A White House conference on poverty? That is one possible outcome that broadcaster Tavis Smiley and Princeton professor Cornel West hope will come out of their 15-city bus tour, they told The Root.
The tour, announced this week on CNN’s Piers Morgan Tonight, will travel from Minnesota to Alabama to Tennessee to underscore the plight of poor people of all races, colors and creeds at a time of vast economic uncertainty and rising unemployment in the African-American community, they said in the interview with The Root.
The so-called “Poverty Tour: A Call to Conscience” will travel to soup kitchens, Indian reservations and low-income communities. The two will spend the night at the homes of struggling families on three different occasions, they said. Yet-to-be-named celebrities and athletes plan to throw their weight behind the cause, they added, with some participating in different legs of the tour.

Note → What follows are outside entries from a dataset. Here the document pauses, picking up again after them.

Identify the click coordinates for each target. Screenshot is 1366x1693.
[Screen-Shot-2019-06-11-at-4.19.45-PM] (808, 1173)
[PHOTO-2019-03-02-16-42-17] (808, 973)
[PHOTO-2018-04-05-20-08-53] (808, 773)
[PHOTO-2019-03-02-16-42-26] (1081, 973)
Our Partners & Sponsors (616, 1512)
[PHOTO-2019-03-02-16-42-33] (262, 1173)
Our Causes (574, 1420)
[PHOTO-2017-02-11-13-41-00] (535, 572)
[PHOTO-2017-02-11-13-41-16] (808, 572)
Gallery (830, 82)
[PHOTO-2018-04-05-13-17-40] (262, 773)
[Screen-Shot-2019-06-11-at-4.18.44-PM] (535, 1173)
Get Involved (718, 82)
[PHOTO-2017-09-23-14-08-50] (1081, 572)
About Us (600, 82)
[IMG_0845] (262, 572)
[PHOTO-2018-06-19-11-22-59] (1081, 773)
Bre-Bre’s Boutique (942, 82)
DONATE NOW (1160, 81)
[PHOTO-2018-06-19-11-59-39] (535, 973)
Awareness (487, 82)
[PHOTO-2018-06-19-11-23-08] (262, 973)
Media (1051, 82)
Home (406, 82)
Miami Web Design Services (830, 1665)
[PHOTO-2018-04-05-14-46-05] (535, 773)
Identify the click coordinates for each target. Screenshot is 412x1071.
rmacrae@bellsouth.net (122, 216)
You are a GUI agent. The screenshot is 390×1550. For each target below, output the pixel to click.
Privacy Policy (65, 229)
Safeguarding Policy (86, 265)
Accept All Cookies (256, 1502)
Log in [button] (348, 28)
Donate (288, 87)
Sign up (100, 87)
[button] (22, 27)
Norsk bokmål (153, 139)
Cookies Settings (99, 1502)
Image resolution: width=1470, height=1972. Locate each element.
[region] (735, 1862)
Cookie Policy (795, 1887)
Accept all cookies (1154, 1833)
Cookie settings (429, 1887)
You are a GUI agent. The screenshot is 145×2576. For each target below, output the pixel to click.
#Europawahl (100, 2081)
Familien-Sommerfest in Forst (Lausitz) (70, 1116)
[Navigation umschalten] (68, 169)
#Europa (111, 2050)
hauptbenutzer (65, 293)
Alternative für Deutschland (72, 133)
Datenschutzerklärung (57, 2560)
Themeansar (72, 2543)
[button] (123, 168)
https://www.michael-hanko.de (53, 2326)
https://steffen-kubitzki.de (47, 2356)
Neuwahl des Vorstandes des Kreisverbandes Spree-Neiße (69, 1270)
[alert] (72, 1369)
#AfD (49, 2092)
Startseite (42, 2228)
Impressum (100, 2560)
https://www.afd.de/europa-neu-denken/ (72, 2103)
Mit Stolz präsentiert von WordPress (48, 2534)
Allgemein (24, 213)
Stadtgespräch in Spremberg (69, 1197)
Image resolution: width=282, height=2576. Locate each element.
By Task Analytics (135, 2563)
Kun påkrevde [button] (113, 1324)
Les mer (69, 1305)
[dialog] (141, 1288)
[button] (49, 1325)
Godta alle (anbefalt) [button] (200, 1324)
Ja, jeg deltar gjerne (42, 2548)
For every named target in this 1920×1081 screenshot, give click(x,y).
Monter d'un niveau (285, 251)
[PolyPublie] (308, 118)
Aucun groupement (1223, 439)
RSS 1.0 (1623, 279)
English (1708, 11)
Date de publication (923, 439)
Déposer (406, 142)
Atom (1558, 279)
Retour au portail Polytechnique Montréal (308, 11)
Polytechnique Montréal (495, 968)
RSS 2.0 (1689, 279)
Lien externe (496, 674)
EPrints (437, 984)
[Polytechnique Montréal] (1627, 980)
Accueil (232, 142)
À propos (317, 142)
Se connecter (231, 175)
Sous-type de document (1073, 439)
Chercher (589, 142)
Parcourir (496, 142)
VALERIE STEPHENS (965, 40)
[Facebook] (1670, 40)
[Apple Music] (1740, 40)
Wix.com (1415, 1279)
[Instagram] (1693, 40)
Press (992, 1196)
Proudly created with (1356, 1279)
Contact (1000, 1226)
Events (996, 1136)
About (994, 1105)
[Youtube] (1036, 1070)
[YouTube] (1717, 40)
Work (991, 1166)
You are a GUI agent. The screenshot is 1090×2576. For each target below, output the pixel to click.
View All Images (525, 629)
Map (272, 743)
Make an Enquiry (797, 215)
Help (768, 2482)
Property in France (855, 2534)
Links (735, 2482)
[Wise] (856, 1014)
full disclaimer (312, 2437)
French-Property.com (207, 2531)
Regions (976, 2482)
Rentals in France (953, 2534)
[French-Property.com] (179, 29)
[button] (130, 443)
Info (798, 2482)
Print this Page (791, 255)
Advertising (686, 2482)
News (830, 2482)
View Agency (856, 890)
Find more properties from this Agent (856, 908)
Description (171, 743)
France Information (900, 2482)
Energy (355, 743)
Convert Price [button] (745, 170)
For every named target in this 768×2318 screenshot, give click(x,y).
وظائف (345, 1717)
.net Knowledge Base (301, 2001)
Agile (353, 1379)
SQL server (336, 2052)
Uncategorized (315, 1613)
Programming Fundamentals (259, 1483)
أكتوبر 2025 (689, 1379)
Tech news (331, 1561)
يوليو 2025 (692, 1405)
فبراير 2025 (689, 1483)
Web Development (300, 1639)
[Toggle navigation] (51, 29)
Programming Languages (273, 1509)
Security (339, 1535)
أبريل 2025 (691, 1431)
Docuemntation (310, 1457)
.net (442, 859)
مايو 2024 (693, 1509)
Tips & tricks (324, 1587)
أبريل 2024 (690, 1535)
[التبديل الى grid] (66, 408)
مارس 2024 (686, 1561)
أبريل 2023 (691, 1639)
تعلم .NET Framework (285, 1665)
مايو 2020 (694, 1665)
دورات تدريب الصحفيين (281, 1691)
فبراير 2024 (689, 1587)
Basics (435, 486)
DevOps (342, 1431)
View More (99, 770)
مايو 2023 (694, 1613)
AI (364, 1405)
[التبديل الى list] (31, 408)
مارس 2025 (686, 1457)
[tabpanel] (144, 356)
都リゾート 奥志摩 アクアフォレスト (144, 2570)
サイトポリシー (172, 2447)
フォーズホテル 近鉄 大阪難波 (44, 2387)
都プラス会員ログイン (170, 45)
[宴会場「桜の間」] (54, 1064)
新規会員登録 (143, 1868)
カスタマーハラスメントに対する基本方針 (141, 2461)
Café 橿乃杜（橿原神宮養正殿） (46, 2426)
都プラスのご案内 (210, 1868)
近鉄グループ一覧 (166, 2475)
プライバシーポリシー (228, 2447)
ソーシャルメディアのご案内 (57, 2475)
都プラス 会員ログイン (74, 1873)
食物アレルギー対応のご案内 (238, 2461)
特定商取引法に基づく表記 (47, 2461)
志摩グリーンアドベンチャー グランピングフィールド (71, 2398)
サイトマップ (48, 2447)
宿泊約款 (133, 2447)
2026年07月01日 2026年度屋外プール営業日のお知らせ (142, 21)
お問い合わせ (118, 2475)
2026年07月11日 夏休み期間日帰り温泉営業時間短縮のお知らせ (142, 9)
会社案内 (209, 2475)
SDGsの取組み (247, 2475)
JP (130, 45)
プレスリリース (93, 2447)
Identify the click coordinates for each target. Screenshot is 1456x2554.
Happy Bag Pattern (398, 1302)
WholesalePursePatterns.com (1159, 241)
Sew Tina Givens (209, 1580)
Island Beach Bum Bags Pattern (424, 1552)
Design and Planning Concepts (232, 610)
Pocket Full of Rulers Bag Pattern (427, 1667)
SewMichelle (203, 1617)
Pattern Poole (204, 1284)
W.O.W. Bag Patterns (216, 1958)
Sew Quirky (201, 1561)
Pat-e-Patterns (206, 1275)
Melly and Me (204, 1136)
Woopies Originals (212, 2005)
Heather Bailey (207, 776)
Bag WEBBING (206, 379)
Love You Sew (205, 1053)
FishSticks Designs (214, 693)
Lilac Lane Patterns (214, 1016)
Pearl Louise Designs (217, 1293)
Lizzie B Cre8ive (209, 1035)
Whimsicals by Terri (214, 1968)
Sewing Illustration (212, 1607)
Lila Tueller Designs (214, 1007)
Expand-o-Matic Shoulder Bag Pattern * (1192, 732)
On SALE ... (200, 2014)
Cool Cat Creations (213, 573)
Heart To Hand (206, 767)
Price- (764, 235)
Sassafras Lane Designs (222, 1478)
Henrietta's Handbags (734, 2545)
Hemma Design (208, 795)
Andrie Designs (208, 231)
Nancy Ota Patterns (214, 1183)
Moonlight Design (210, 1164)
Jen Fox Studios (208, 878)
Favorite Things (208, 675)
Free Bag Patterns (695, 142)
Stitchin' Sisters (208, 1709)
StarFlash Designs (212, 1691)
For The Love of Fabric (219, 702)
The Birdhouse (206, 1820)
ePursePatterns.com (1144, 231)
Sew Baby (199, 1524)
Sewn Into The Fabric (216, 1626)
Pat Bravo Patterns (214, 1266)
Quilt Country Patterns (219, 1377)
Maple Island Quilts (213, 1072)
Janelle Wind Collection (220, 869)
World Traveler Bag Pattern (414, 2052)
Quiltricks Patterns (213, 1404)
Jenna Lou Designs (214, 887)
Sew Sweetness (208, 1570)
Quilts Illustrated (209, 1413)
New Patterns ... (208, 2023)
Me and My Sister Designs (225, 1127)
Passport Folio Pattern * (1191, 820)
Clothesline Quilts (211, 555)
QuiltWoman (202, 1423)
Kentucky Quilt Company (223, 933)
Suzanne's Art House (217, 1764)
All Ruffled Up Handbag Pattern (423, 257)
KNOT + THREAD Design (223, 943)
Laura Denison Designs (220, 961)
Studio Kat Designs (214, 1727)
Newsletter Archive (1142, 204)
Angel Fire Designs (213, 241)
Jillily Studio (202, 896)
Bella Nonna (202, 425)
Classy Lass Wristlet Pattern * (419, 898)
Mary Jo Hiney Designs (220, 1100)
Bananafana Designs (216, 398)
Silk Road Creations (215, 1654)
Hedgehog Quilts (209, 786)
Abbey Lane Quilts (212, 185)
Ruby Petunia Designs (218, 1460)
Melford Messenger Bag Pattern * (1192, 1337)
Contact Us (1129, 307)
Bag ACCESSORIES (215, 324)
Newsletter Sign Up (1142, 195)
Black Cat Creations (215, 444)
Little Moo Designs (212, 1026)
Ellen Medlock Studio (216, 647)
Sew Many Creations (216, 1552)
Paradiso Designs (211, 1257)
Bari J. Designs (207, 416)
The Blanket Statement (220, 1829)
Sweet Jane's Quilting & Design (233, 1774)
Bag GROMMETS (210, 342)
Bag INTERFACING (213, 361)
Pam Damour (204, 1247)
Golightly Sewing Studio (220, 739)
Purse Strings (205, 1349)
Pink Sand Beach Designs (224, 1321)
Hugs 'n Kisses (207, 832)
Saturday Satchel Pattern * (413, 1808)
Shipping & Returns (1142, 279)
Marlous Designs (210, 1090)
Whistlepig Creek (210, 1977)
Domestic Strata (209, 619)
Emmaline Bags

“You have to raise awareness,” Smiley said of poverty. “And you have to put some heat on politicians. The president and Congress are feeling that now. They are going to feel more of that as we get closer to the tour.”
The chatty dyad, hosts of Smiley & West on Public Radio International, have come under fire from the Rev. Al Sharpton, Tom Joyner and some others because of their repeated criticism of President Barack Obama. Joyner published an open letter accusing them of setting the tone to promote negative dialogue about the president, pointing to Mark Halperin of Time magazine, who called the president a d—.
“These two have done much worse than what Halperin has done because they set the tone for it, opened the door to it, and must take much of the blame for creating a climate that would make a white, professional journalist feel comfortable verbally and vulgarly attacking the first black president of the United States,” Joyner wrote.
They pushed back at critics in today’s interview.
“If anyone thinks this is a hate campaign,” Smiley said, “they don’t understand this really. If the president wants to call a meeting, let’s call a roundtable for two or three days on poverty. Why not a White House conference on poverty?”
Perhaps Tavis and West can reverse negative perceptions of their discourse with a tour that focuses on the nation’s unseen poor. Seeking out solutions should be the main goal.